What she found upon arriving at the museum was a building she described as “trashed.” With the roof gone, rain had poured in, flooding the second floor and part of the first. She narrated a video display of photos that showed sections of ceiling lying atop desks, floors, computers and equipment. Several inches of water flooded both the second and first floors.
“Basically, our upstairs offices were completely trashed,” Williams said. And there was, of course, no electricity, which is necessary for humidity control to protect art works from damage.
The one area that escaped harm was the recently remodeled Willson Auditorium. Williams said she got on the phone and called her executive committee and told them “We’ve got a problem.” Within a short time, “They were there, and by noon we had all the artwork into the auditorium. We did have an emergency plan and we (had) talked about it pretty regularly, what are we going to do, where are we going to go?”
The museum’s fine-arts insurance company, AXA Art, responded almost immediately after being contacted. Their team of art handlers and conservationists from Chicago arrived on a flight to Albany at midnight Jan. 3, Williams said.
“We got to work at 7 a.m. the following morning,” she noted. “So we began to triage the collection to see where we were, how bad were the artworks and the acquisitions we had on loan.”
Miraculously, out of 3,000 pieces in AMA’s collection, plus 64 pieces on loan in the main gallery and another 60 pieces on exhibit, nothing was declared a loss.
“We didn’t lose anything,” Williams said. “I don’t know how that happened, but we didn’t lose anything in our collection.”
Some works that were undamaged were sent to the High Museum in Atlanta, which Williams said “graciously loaned space to store some of our artwork until we are able to reclaim it.” Some damaged works were sent to an art conservation center in Charlotte, N.C., for restoration. By Saturday of that week, everything was out of the building, Williams said.
Files and records that could be saved after drying out were taken to the Thronateeska Heritage Institute’s Archives Center, which is digitizing and storing the documents.
“Most of these files will not have to come back into the building,” said Williams said. “We won’t have to store them.”
While Williams described the insurance coverage as “great,” it will only replace things exactly as they were.
“If we change our roof in any way, that becomes our expense,” she said. “Some of our collections are going to be pretty hard to put back just as they were. That’s where we’re going to have to fill a gap.”
Williams noted the interactive children’s gallery “is one of the things that will be hardest to put back together again.”

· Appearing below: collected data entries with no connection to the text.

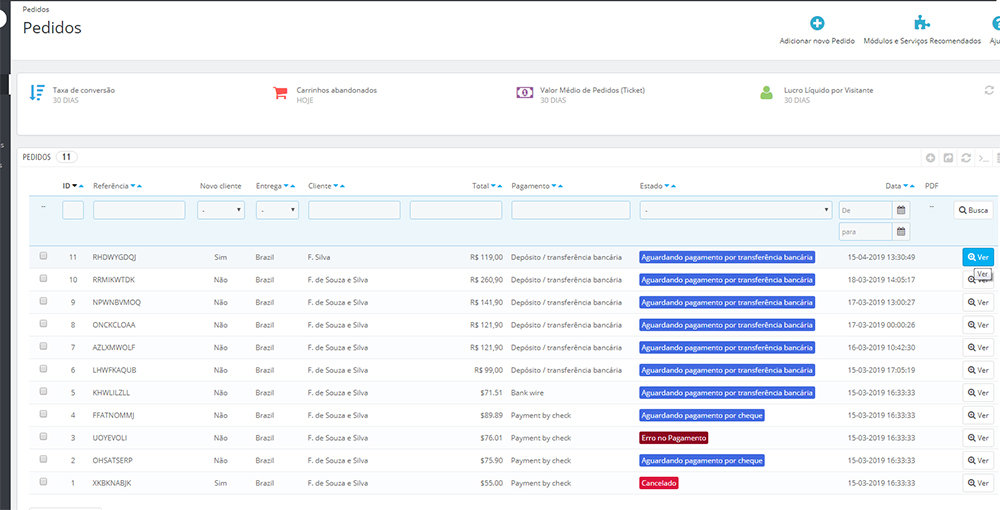The image size is (1000, 510).
Task: Open the export icon in the Pedidos toolbar
Action: click(x=948, y=158)
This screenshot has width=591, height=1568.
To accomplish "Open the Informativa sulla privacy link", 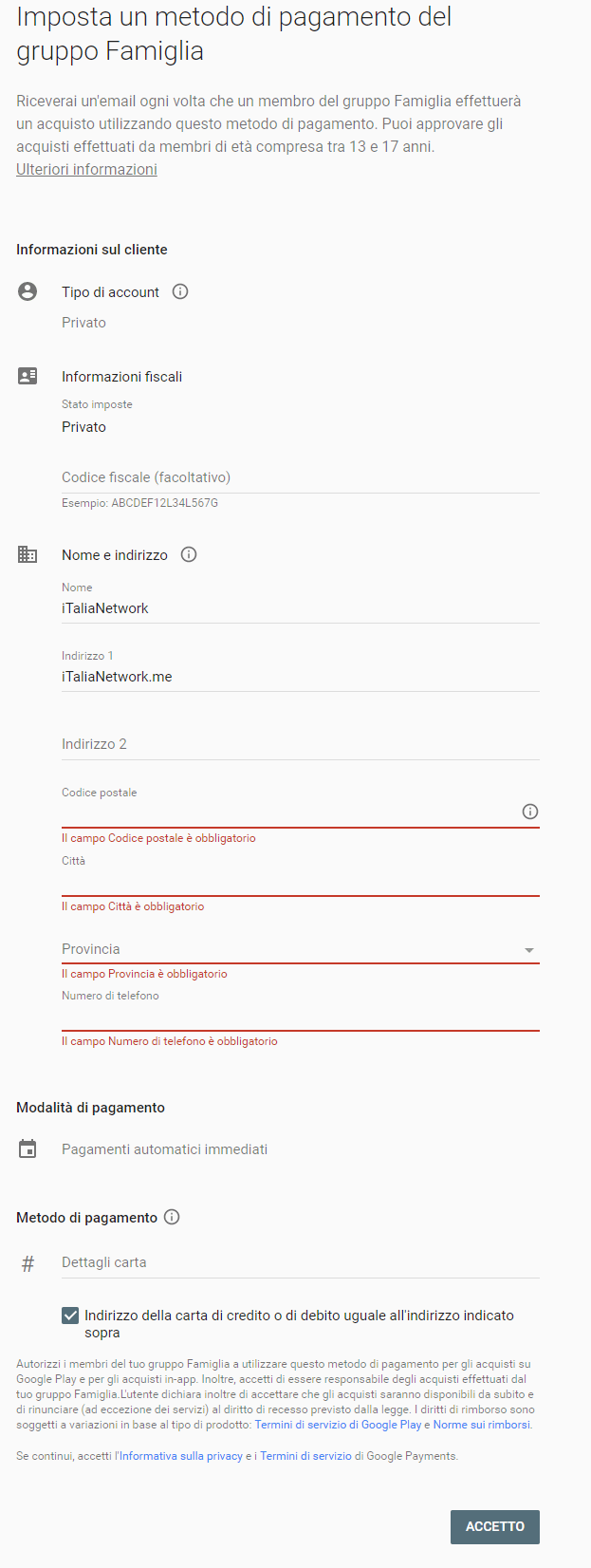I will 181,1455.
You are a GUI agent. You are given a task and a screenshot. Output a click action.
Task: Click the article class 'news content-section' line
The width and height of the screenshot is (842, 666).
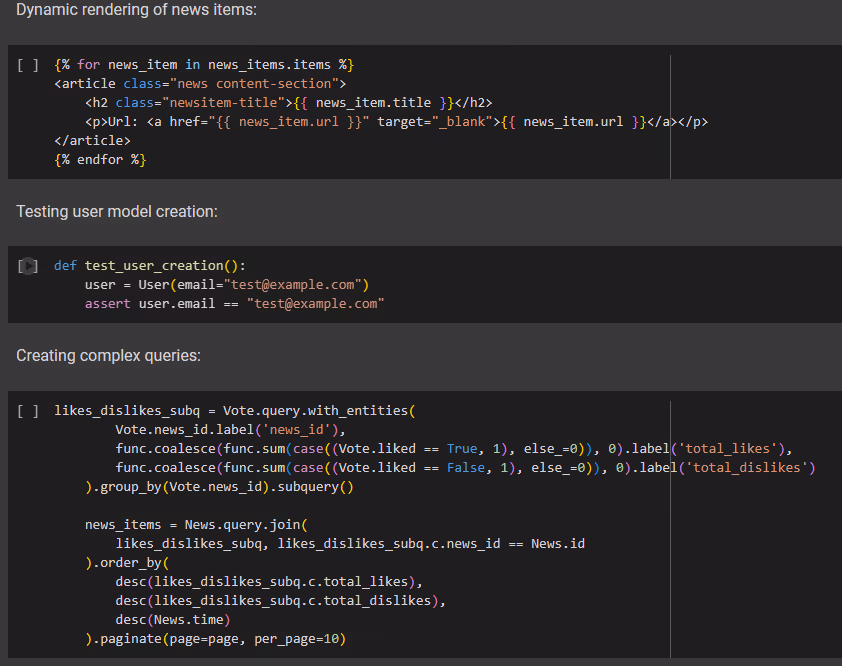point(200,84)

While the museum’s immediate future may appear bleak, Williams said there are silver linings. An old donated painting the museum had not been able to afford to send out for conservation will now be restored.
“It looks like we’re down and out, but it’s given us an opportunity to do some outreach,” Williams said.
Off-site activities are still under way, such as a commercial art exhibition downtown and the “Lift Every Voice” concert, a collaborative effort with the Albany Civil Rights Institute on Thursday that was moved to ASU West (formerly Darton College).
“We’re still there, we will be back. We’re stronger than the storms,” Williams concluded.